Your goal:
Shown below are entries with pictures; the line with "Click the second slot's 艦艇修理施設 crane icon" through the line with "You are a GUI" is the span to retype exactly, and the pictures stay out.

Data entries:
- Opening Delimiter -

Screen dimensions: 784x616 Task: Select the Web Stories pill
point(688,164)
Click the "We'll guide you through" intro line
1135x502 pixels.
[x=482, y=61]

- Closing Delimiter -
- Opening Delimiter -

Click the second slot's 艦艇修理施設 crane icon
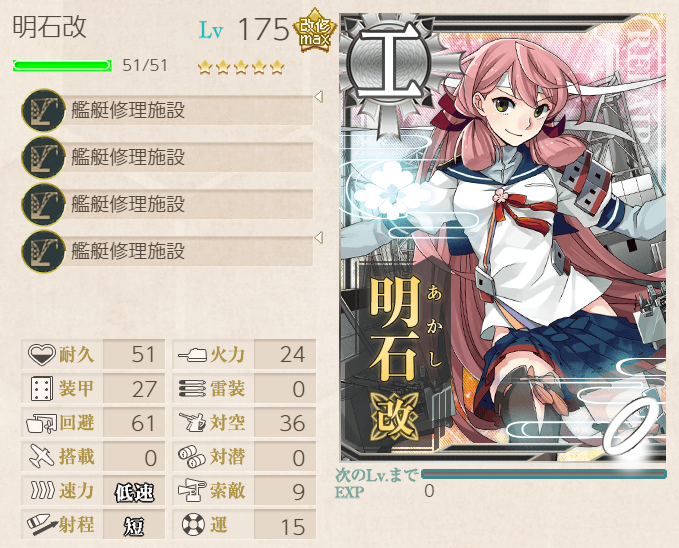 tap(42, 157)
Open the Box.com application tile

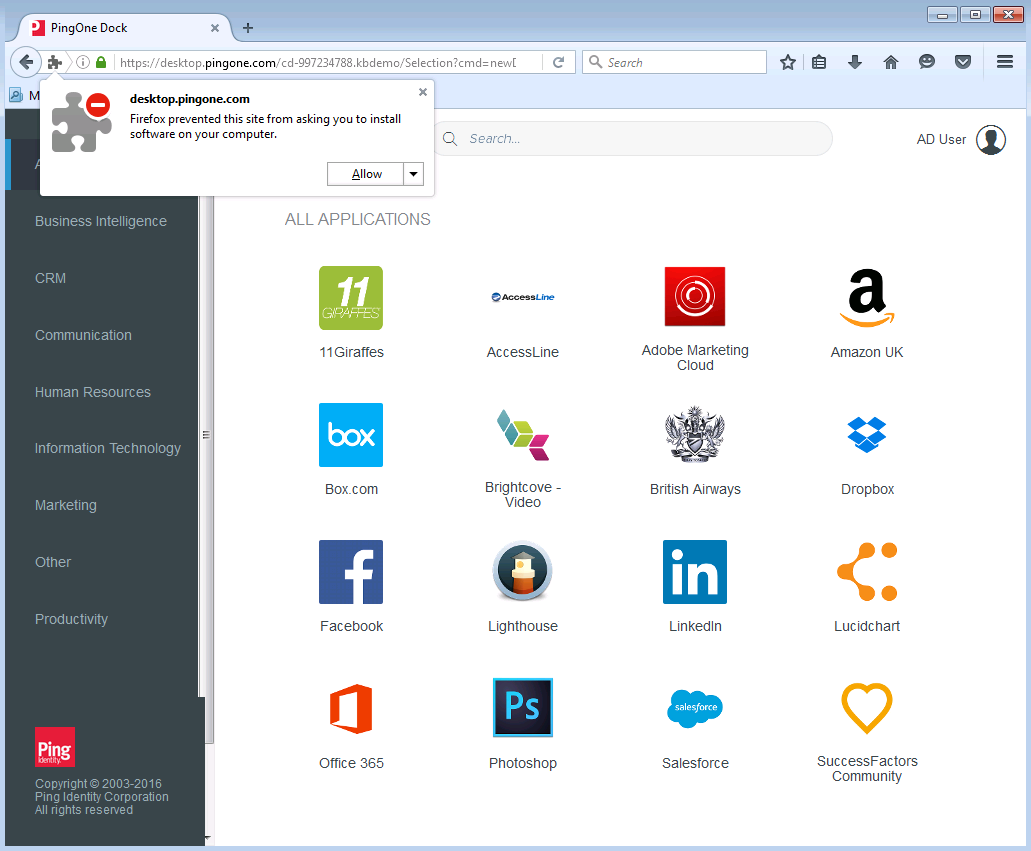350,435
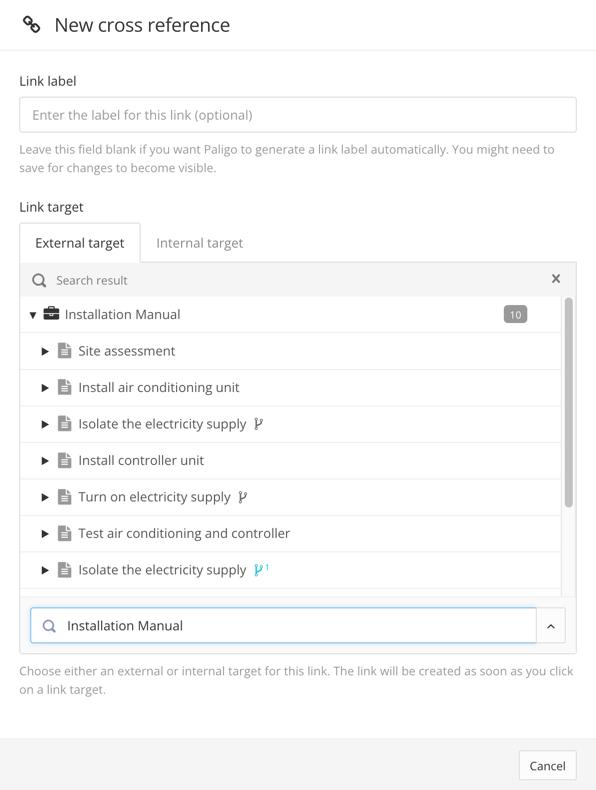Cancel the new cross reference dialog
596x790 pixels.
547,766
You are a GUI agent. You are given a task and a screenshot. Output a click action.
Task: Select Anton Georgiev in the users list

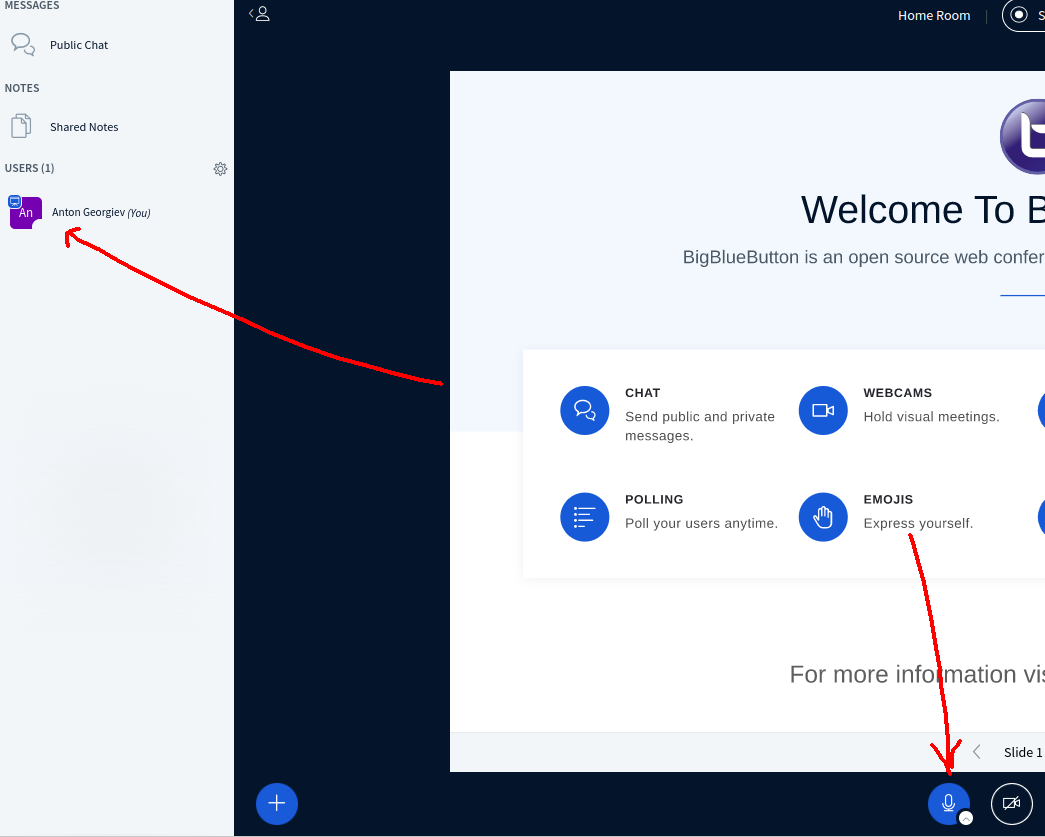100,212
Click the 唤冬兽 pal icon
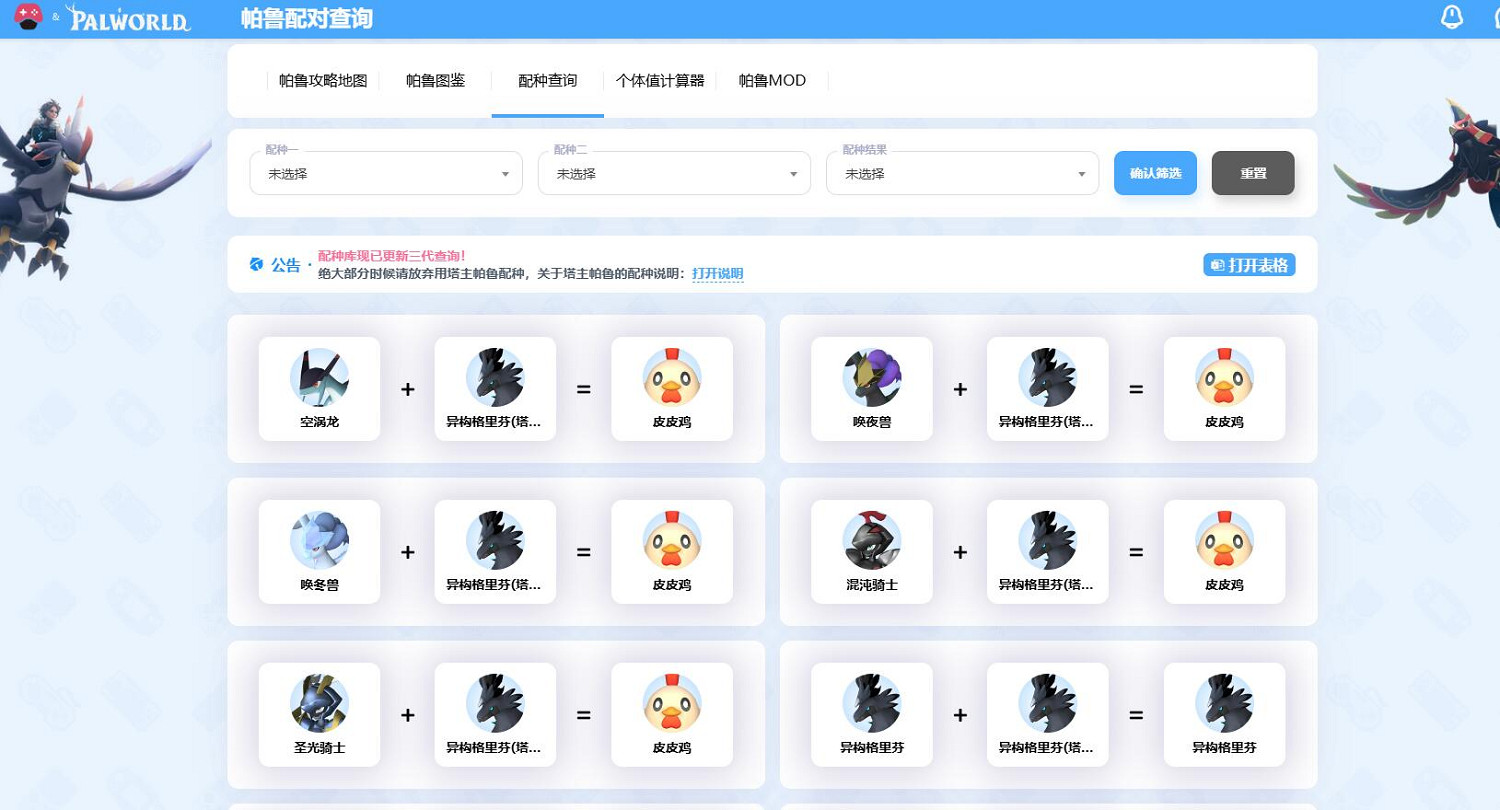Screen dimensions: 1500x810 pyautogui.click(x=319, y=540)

- Closing Delimiter -

Exercise result:
Click the second slot's 艦艇修理施設 crane icon
 tap(42, 157)
Open the Box.com application tile

350,435
Cancel the new cross reference dialog
596x790 pixels.
547,766
You are a GUI agent. You are given a task and a screenshot. Output a click action.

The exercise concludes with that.